This invention relates to a static type RAM (random access memory) comprising MOSFETs (insulated gate field effect transistors), and to a technique which is effective when applied to a RAM constituted by a CMOS (complementary MOS) circuit, for example.
A memory cell in an MOS static type RAM is comprised, for example, of a static type flip-flop circuit comprising a pair of driving MOSFETs whose gates and drains are mutually cross-coupled and its load element, and a pair of transfer gate MOSFETs. A memory array includes a plurality of such memory cells arranged in a matrix and a plurality of complementary data line pairs to which input-output terminals of the corresponding memory cells are respectively connected. A load element comprising, for example, an MOSFET which is continuously turned on, is interposed between each complementary data line and the power terminal of the circuit. (For a RAM having a structure in which the load resistors are connected to the data lines, refer to U.S. Patent Specification No. 4,272,834, for example.)
The load resistors connected to the complementary data lines operate in such a fashion as to set the potential of the complementary data lines to a predetermined potential before a data read-out operation from the memory cells and before a data write-in operation into them. The access time of the memory in the data read-out and write-in operations can be made constant by the previous setting of the potential of the complementary data lines.
As a result of studies, however, the inventors of the present invention have found that the following problems occur when fixed resistance loads constituted by MOSFETs described above are used.

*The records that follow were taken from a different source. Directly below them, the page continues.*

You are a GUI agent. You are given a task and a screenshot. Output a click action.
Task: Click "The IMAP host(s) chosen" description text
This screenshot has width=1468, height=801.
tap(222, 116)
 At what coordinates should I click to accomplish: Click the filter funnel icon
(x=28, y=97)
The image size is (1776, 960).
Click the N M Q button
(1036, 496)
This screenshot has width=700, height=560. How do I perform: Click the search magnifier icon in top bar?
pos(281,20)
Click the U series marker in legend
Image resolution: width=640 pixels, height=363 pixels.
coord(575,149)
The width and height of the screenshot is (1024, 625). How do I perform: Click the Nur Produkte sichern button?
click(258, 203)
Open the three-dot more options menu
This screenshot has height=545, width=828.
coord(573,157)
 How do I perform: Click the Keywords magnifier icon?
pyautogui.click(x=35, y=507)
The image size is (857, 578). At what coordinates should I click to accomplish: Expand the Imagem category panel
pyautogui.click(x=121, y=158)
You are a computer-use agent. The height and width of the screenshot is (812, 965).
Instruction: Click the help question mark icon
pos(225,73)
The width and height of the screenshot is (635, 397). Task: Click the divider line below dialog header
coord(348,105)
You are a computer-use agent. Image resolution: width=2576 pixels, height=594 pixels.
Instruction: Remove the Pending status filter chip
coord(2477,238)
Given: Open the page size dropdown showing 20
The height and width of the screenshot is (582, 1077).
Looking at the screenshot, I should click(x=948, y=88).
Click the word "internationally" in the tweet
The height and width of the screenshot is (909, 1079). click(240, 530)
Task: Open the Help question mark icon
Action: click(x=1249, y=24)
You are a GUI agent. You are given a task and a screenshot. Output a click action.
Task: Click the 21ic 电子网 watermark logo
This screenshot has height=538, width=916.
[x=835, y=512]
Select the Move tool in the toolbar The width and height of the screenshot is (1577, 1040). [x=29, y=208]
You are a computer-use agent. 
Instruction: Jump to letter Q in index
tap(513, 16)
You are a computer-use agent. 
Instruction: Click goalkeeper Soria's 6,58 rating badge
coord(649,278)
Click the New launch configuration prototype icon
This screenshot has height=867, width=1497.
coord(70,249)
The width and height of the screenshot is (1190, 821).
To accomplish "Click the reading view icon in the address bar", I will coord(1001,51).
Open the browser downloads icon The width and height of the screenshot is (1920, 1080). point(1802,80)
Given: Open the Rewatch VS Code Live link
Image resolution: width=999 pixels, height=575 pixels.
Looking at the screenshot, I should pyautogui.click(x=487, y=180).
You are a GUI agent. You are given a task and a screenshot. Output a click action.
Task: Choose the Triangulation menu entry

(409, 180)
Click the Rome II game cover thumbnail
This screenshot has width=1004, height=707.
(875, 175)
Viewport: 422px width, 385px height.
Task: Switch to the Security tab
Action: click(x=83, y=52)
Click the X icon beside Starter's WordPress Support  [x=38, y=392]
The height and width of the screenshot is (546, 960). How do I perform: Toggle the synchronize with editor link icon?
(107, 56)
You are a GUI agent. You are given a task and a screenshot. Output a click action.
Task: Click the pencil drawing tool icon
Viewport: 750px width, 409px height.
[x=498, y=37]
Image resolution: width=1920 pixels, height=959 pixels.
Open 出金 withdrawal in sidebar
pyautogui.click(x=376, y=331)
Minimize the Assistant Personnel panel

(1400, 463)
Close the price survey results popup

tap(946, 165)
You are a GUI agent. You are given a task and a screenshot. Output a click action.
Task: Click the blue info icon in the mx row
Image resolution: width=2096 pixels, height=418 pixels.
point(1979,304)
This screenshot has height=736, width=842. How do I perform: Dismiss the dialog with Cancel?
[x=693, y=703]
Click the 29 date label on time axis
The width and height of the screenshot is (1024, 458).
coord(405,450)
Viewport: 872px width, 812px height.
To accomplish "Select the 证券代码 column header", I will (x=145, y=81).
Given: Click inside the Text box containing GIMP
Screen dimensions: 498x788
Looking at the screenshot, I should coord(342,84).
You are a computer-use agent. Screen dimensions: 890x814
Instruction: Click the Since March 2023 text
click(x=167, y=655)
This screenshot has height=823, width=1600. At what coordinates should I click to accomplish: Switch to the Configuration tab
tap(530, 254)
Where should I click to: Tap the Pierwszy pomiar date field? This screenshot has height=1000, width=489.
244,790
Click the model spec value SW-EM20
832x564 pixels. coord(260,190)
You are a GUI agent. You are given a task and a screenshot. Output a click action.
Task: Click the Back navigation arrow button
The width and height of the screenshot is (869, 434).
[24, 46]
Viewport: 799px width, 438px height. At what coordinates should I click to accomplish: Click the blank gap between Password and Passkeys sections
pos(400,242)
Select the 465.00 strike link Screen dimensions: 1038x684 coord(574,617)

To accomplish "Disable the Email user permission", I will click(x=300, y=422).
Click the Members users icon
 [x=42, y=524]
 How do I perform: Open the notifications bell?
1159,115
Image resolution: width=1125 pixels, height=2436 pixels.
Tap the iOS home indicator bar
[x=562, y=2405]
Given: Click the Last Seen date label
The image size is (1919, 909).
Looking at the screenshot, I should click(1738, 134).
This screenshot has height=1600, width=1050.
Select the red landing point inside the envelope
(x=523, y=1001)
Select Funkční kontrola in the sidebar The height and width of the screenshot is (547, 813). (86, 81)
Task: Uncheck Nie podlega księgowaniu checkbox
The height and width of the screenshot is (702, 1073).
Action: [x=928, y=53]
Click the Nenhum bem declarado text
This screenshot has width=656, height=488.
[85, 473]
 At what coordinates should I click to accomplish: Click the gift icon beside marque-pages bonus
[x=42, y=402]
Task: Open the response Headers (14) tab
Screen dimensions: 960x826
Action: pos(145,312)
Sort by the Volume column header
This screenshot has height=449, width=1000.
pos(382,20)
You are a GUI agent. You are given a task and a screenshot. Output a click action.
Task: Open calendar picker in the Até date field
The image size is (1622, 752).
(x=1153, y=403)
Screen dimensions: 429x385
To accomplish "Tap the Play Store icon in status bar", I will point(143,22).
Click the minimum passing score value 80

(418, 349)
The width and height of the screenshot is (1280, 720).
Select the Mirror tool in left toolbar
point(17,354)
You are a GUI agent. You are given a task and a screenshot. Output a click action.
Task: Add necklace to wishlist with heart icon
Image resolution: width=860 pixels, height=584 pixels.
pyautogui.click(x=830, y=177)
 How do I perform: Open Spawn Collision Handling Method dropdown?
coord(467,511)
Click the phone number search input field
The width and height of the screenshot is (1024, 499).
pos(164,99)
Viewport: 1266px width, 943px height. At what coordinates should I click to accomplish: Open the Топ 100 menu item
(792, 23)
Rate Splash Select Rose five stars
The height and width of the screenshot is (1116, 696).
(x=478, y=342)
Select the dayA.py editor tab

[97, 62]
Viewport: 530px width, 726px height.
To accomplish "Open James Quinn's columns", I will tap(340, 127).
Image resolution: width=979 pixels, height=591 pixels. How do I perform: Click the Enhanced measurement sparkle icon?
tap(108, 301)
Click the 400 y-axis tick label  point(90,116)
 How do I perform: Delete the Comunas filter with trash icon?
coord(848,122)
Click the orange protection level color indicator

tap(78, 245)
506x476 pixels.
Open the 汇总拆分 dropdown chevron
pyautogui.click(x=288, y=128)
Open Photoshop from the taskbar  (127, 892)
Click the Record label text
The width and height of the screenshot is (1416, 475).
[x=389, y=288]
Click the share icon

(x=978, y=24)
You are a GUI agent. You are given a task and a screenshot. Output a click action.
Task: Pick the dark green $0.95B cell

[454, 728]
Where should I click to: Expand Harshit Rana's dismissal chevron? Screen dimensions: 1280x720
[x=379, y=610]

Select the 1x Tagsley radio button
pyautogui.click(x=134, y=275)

In the data read-out operation, a predetermined word line is selected, thereby selecting a certain memory cell. Then, the level of a pair of complementary data lines is determined by the selected memory cell. In this case, the read-out low level of one of the complementary data lines is determined by the conductance ratio of the conductance characteristics of the driving MOSFETs and transfer gate MOSFETs to the conductance characteristics of the load MOSFETs. When a plurality of memory cells are sequentially selected in order to continuously read out the data (stored information) stored in a plurality of memory cells, the levels of the complementary data lines are sequentially determined by the selected memory cells. In this case, if data of the opposite level is read out such as when the stored information of a logic "1" is read out after the read-out of the stored information of a logic "0", for example, the levels of the complementary data lines are changed by a large amount from the high and low levels to the low and high levels, respectively. Here, the level changing speed of each complementary data line is limited by unnegligible capacitance which comprises a parasitic capacitance and a stray capacitance coupled to the complementary data lines. As a result, the data read-out speed is restricted.
The inventors of the present invention pay specific attention to the fact that when the level change width of each of the complementary data lines is reduced, the time of the change from one level to the other can be reduced, that the charge-up speed to the complementary data lines can be increased by increasing the conductance of the load MOSFETs and the level change width of the complementary data lines can be reduced, as well. Therefore, the inventors have examined the possibility of increasing as much as possible the conductance of the load MOSFETs in order to realize a high speed read-out operation.
It has been found, however, that the following new problem develops. That is, the read-out operation is substantially effected for a memory cell which is coupled to the unselected complementary data lines in the write-in operation and which is selected by the word line. Therefore, if the conductance of the load MOSFETs are increased, a relatively great current flows between the load MOSFETs and the selected memory cells. A current flowing between the memory cell coupled to the unselected complementary data line and the load MOSFET is irrelevant to the write-in data; hence, it is essentially a wasteful current. However, the read-out speed will be reduced if the conductance characteristics of the load MOSFETs are reduced in order to reduce this wasteful current.